Let's stop here for a moment. Remember our discussion of the Java Persistence API (JPA) and database? Here is where we see that coming in. With the JPA, interactions with the database are done via the EntityManager interface, which we retrieve from the cleverly named EntityManagerFactory. It is important to note that the EntityManager instances are not thread-safe, so they should not be shared between threads. That's why we didn't create one in the constructor and pass it around. This is, of course, a local variable, so we need not worry about that too much until, and if, we decide to pass it as a parameter to another method, which we are doing here. As we will see in a moment, everything happens in the same thread, so we will not have to worry about thread-safety issues as the code stands now.

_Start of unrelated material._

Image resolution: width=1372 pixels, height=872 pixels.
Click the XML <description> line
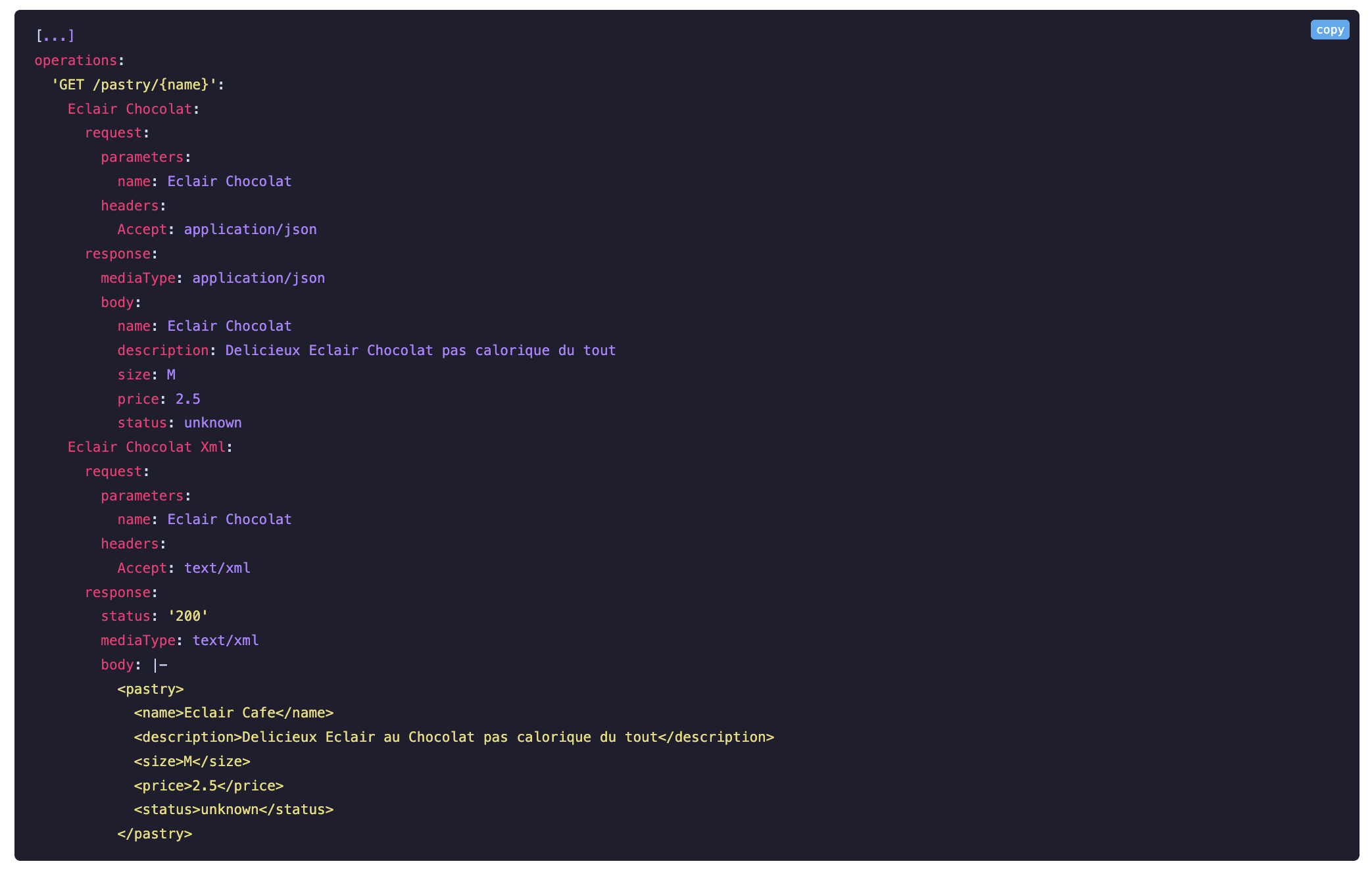coord(454,737)
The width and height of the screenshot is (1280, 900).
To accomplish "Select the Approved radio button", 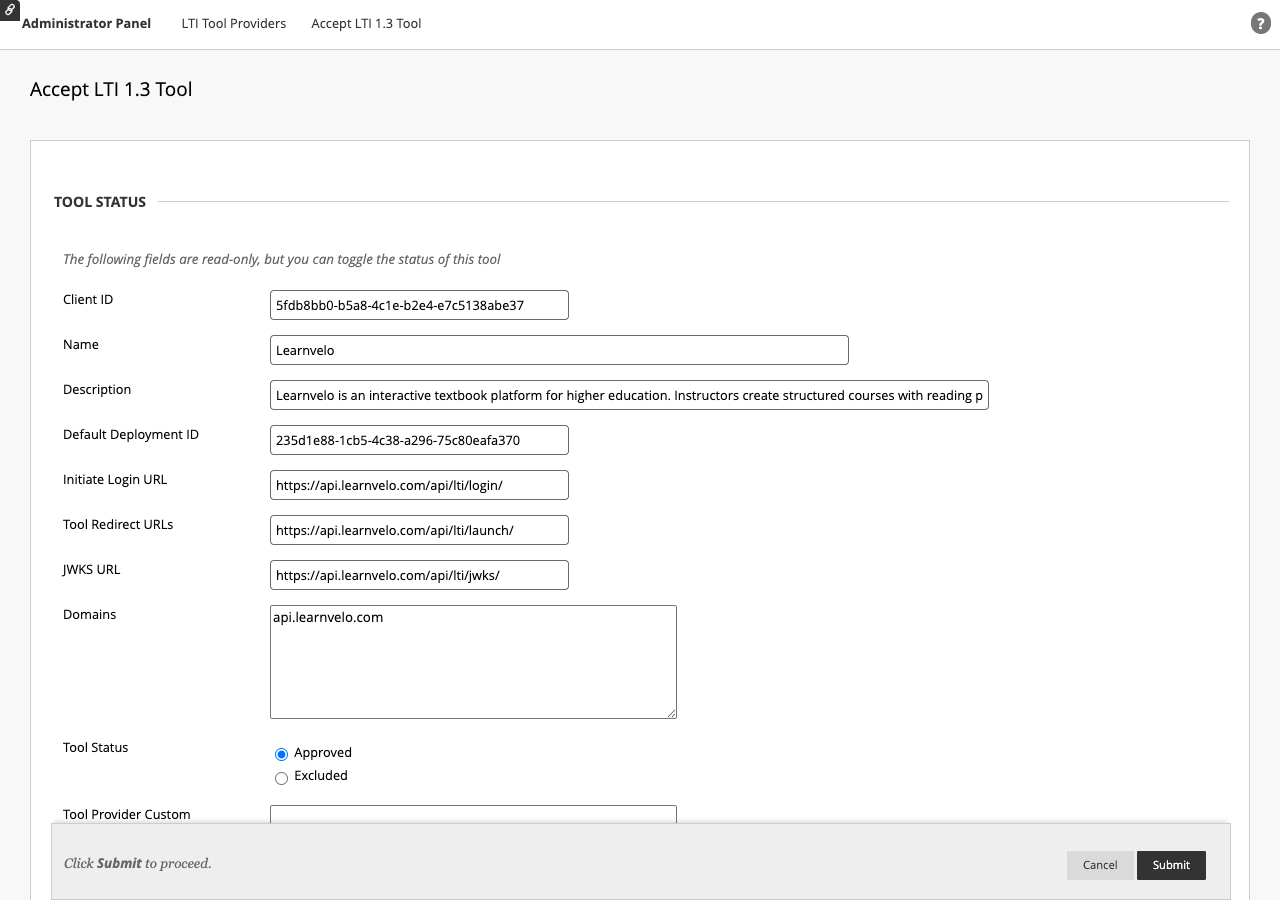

With our EntityManager, we call the getDuplicates() method and pass the manager and field name, fileName. This is what that method looks like:

    private List<FileInfo> getDuplicates(EntityManager em,  
     String fieldName) { 
       List<FileInfo> files = em.createQuery( 
         DUPLICATE_SQL.replace("%FIELD%", fieldName), 
          FileInfo.class).getResultList(); 
       return files; 
    }

This is a fairly straightforward use of the Java Persistence API--we're creating a query and telling it that we want, and getting a List of FileInfo references back. The createQuery() method creates a TypedQuery object, on which we will call getResultList() to retrieve the results, which gives us List<FileInfo>.

Before we go any further, we need to have a short primer on the Java Persistence API. JPA is what is known as an object-relational mapping (ORM) tool. It provides an object-oriented, type-safe, and database-independent way of storing data in, typically, a relational database. The specification/library allows application authors to define their data models using concrete Java classes, then persist and/or read them with little thought about the mechanics specific to the database currently being used. (The developer isn't completely shielded from database concerns--and it's arguable as to whether or not he or she should be--but those concerns are greatly lessened as they are abstracted away behind the JPA interfaces). The process of acquiring a connection, creating the SQL, issuing it to the server, processing results, and more are all handled by the library, allowing a greater focus on the business of the application rather than the plumbing. It also allows a high degree of portability between databases, so applications (or libraries) can be easily moved from one system to another with minimal change (usually restricted to configuration changes).

At the heart of JPA is Entity, the business object (or domain model, if you prefer) that models the data for the application. This is expressed in the Java code as a plain old Java object (POJO), which is marked up with a variety of annotations. A complete discussion of all of those annotations (or the API as a whole) is outside the scope of this book, but we'll use enough of them to get you started.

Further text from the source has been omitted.